> **Page**:
|---|

Alors que penser de cette étrange pratique des dépôts de bronze, qui semble avoir touché toute l’Europe à la même période ? D’abord que sa signification précise nous échappe, comme tout ce qui touche de près ou de loin au domaine spirituel, qu’aucun document écrit ne documente. Ensuite que cette thésaurisation sans but apparent d’importantes quantités de métal, soustraites aux flux économiques qu’il génère, constitue probablement une manifestation de puissance.

Faut-il chercher une explication dans les lieux où ces dépôts sont le plus souvent retrouvés : à proximité des grands axes d’échanges, routiers ou fluviaux ; loin des lieux de vie ou des nécropoles ; et surtout dans des milieux humides ? Marais, sources, gués, berges ou lits de rivières ont particulièrement attiré les « enfouisseurs de bronze ». Leurs offrandes étaient-elles destinées à honorer des divinités aquatiques, à attirer leur protection pour toutes sortes de traversées difficiles ? Il est tentant d’établir une relation entre la généralisation de l’incinération et l’apparition de ce nouveau type de dépôts : les objets qui accompagnaient autrefois le défunt inhumé dans sa tombe seraient désormais livrés à l’eau comme le corps de leur propriétaire l’avait été au feu.

|---|

> **Données fournies**:
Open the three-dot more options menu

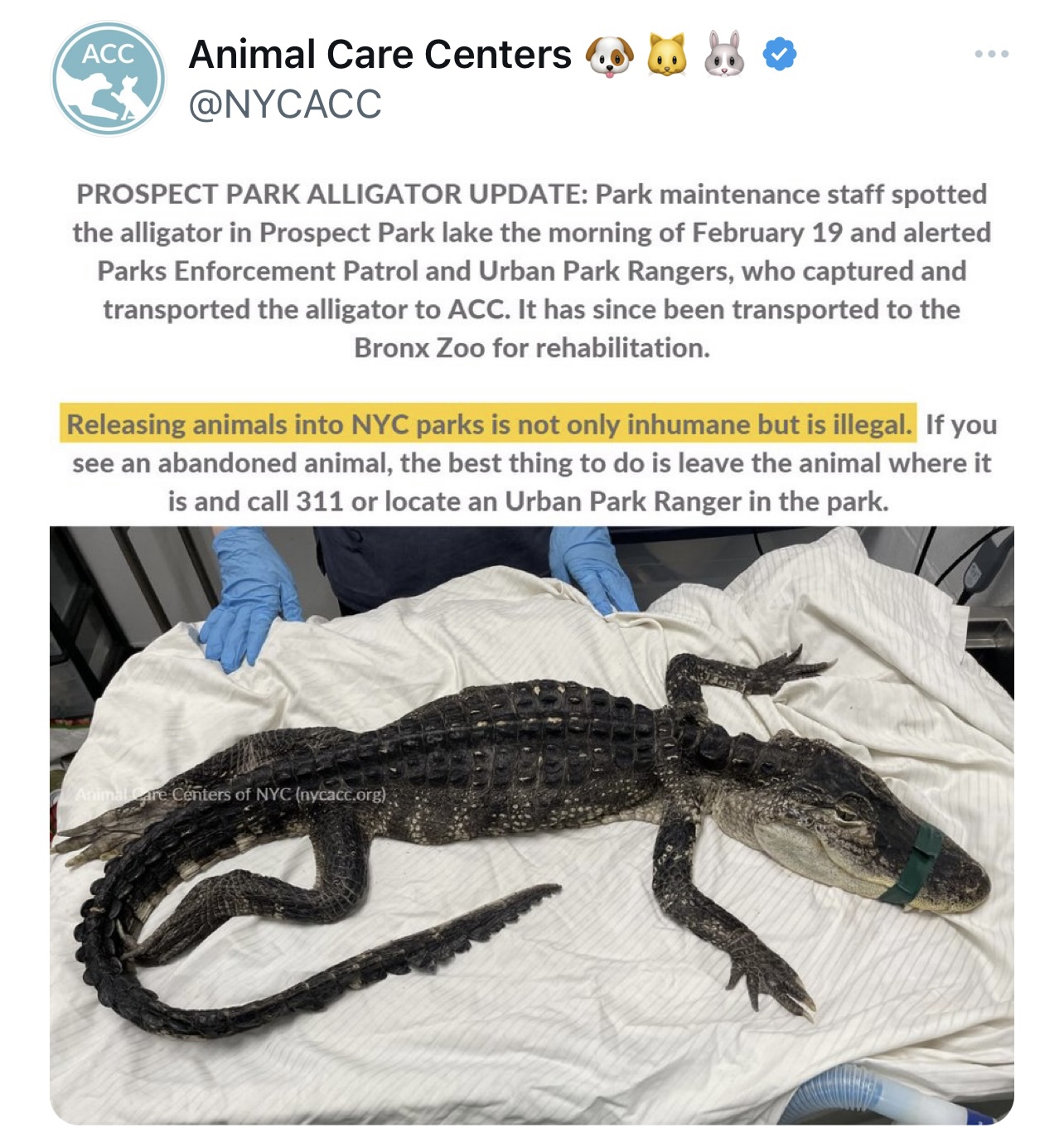(x=991, y=54)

|---|

> **À faire**:
1 – D'après le texte sur les dépôts de bronze, dans quel type de milieu trouve-t-on surtout ces dépôts ?
2 – Rendez mot pour mot le passage du texte sur les dépôts de bronze qui va de « Alors que penser » à « manifestation de puissance. », ces deux bouts compris.

> **Réponses**:
1 – Dans des milieux humides.

2 –
Alors que penser de cette étrange pratique des dépôts de bronze, qui semble avoir touché toute l’Europe à la même période ? D’abord que sa signification précise nous échappe, comme tout ce qui touche de près ou de loin au domaine spirituel, qu’aucun document écrit ne documente. Ensuite que cette thésaurisation sans but apparent d’importantes quantités de métal, soustraites aux flux économiques qu’il génère, constitue probablement une manifestation de puissance.